Inspecting variables at runtime
For debugging or operational tooling you can read live variable state via the public API:
| Operation | Engine | REST |
|---|---|---|
| Read root-scope variables | Engine.GetProcessVariables(ctx, workflowID) | GET /processes/{id}/variables |
| Merge variables into root | Engine.UpdateProcessVariables(ctx, workflowID, vars) | PATCH /processes/{id}/variables |
In production code paths, prefer flowing values through I/O mappings rather than reading or mutating them out-of-band — the modelled flow is what makes the process behaviour predictable and replayable.
Limitations
These are deliberate constraints of the model — read them before designing data flow:
- No "local" qualifier. Every variable lives on a scope. To keep something local, write it inside a sub-process and don't include it in that sub-process's output mapping.
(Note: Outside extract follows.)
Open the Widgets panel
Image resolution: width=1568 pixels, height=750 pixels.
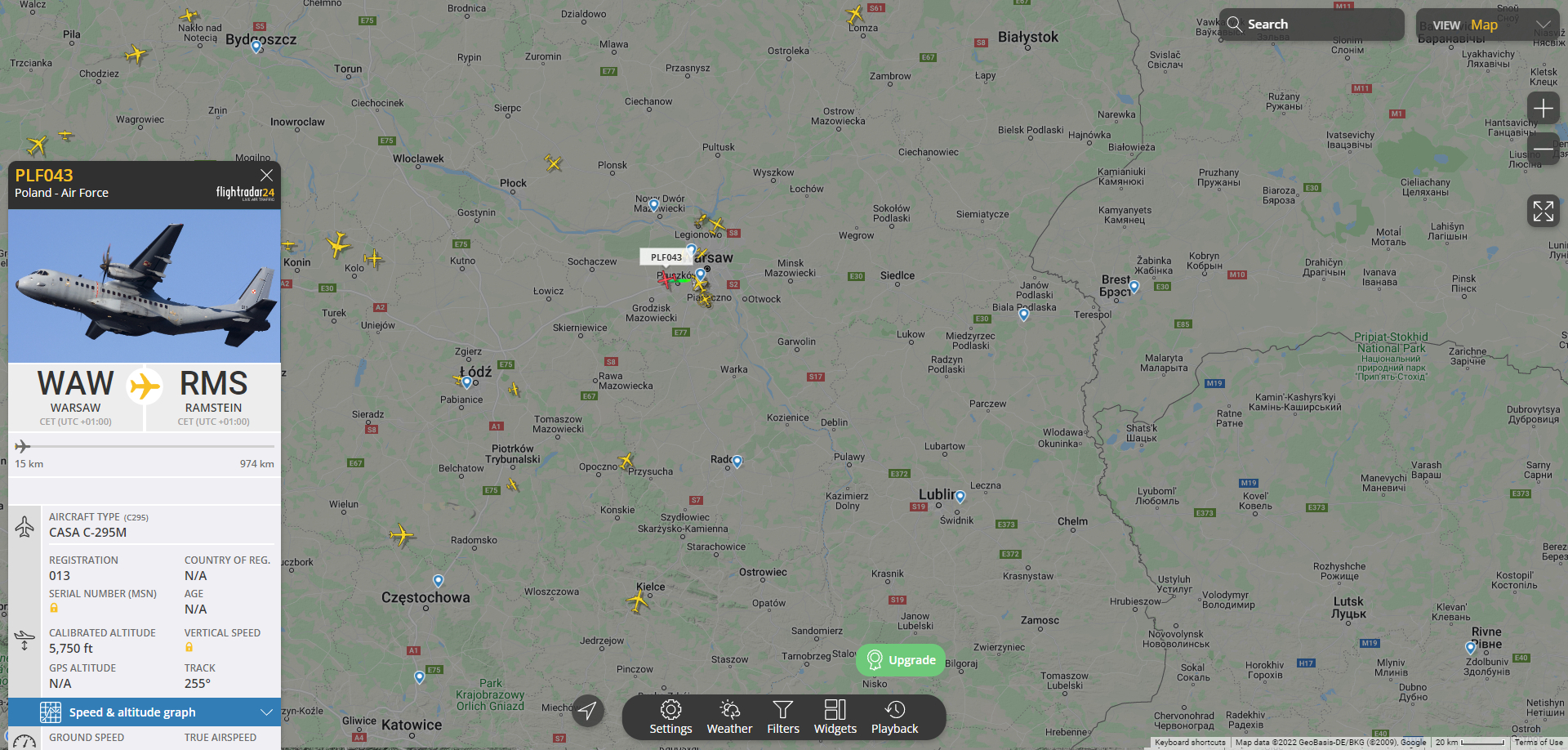835,717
- No nested-key variable names. A name is a flat string. Use a context value (
order = {id: 1, total: 99}) and access fields with.in FEEL — don't try to define a variable namedorder.id. - No automatic propagation across scopes. Children writing to existing parent variables is not how it works; everything outward is via output mappings or
propagateAllChildVariables. - Concurrent writes from parallel branches are last-write-wins. Don't have two branches mutate the same key.
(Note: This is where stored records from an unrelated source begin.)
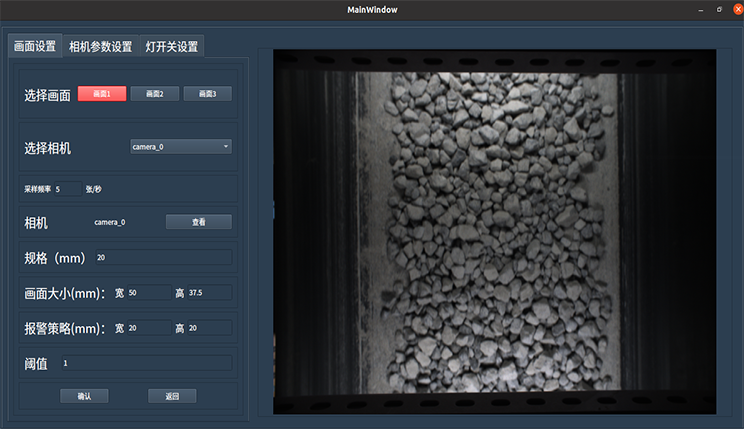Restore the MainWindow window size

point(717,10)
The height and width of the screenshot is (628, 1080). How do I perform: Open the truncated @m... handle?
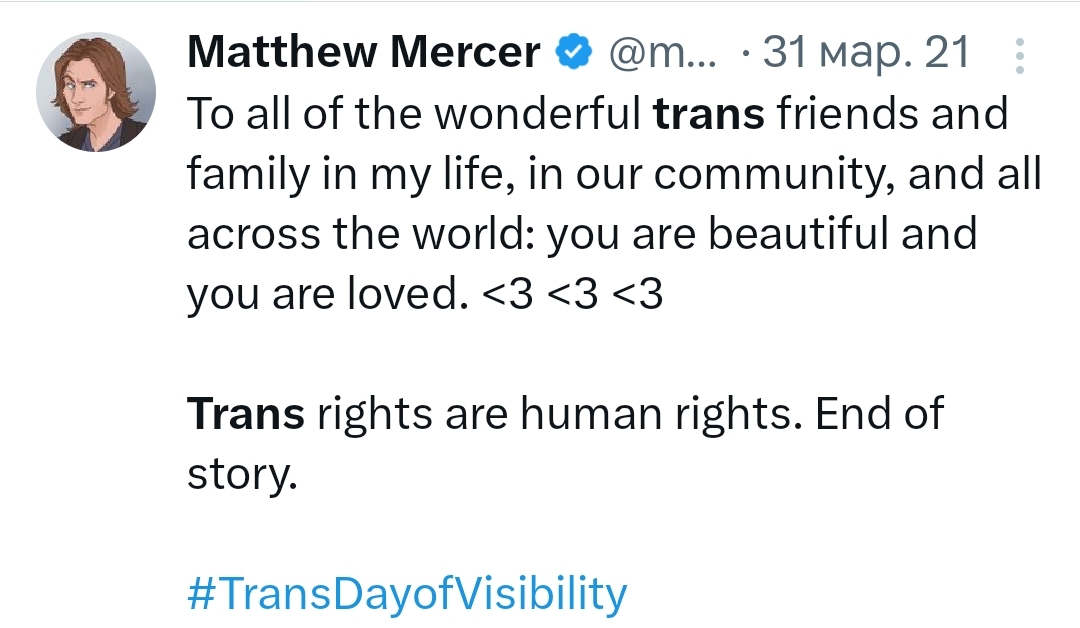coord(660,53)
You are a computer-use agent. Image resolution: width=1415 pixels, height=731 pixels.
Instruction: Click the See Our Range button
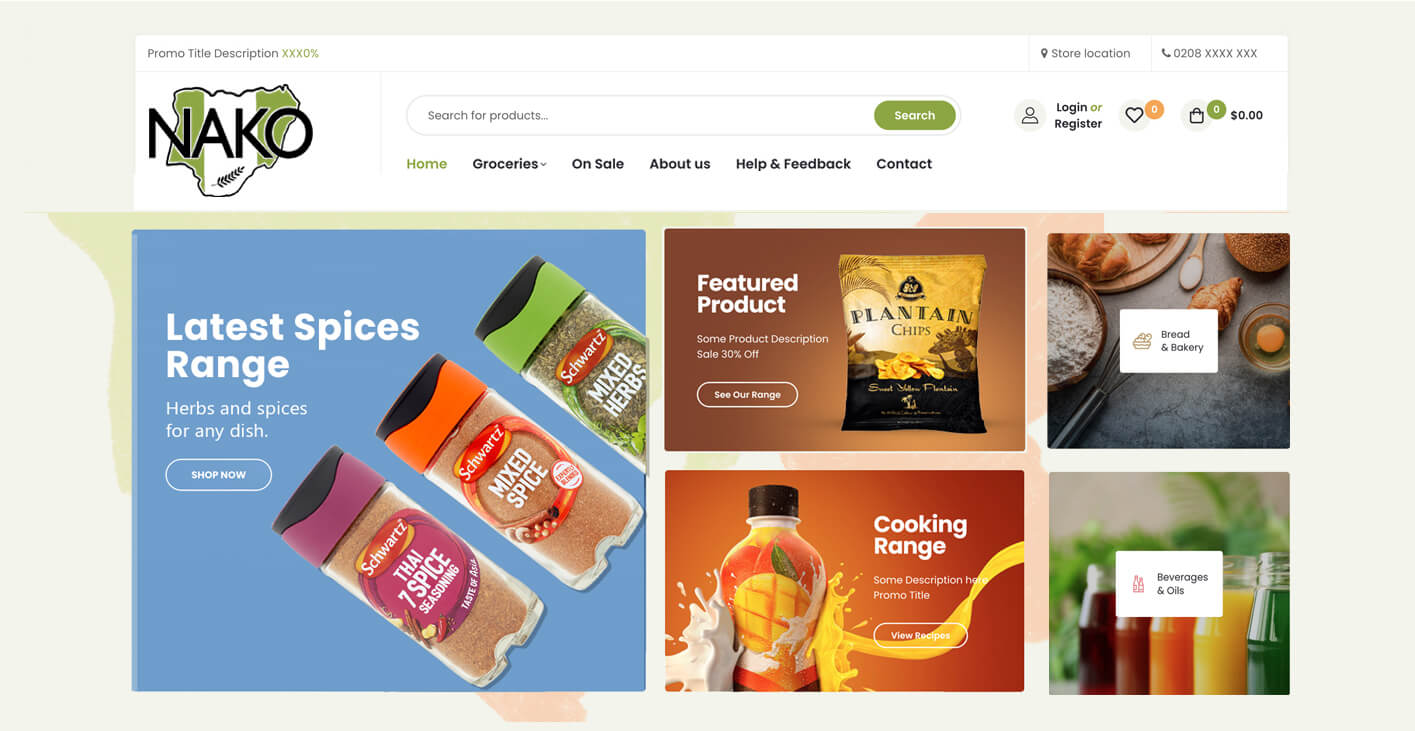tap(747, 395)
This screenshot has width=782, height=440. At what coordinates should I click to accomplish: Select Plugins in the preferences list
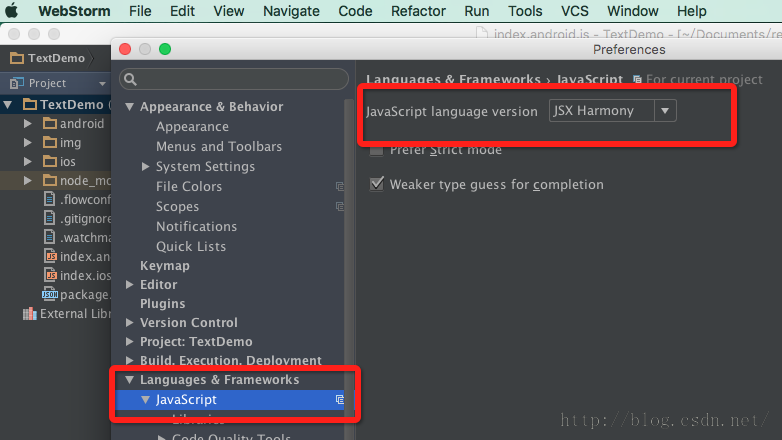coord(162,304)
- JSON-marshable types only. Wrap or reference unsupported types externally.
- Variable size is bounded by Temporal event size (~10 MB by default). Don't store payloads, files, or full datasets in variables.
Example
A small order process showing the common patterns in one place:
<!-- 1. Process starts with { order: { ... } } in root scope -->
<!-- 2. Service task reads from root, writes a derived value back via output mapping -->
<bpmn:serviceTask id="price" name="Price order">
<bpmn:extensionElements>
<quantum:taskDefinition type="pricer" />
<quantum:ioMapping>
<quantum:input source="=order.items" target="items" />
<quantum:output source="=total" target="orderTotal" />
</quantum:ioMapping>
</bpmn:extensionElements>
</bpmn:serviceTask>
<!-- 3. Multi-instance: process each item; only `processedItems` leaks out -->
<bpmn:serviceTask id="ship" name="Ship items">
<bpmn:extensionElements>
<quantum:taskDefinition type="shipper" />
</bpmn:extensionElements>
<bpmn:multiInstanceLoopCharacteristics>
<bpmn:extensionElements>
<quantum:loopCharacteristics
inputCollection="=order.items"
inputElement="item"
outputCollection="processedItems"
outputElement="=trackingId" />
</bpmn:extensionElements>
</bpmn:multiInstanceLoopCharacteristics>
</bpmn:serviceTask>
<!-- 4. Gateway condition reads variables produced upstream -->
<bpmn:sequenceFlow sourceRef="gateway" targetRef="notify">
<bpmn:conditionExpression>=length(processedItems) = length(order.items)</bpmn:conditionExpression>
</bpmn:sequenceFlow>
What ends up in the final root scope: order (from the start payload, untouched), orderTotal (from the pricer's output mapping), processedItems (the MI output collection). The MI counters and loopCounter from inside the shipping task are gone.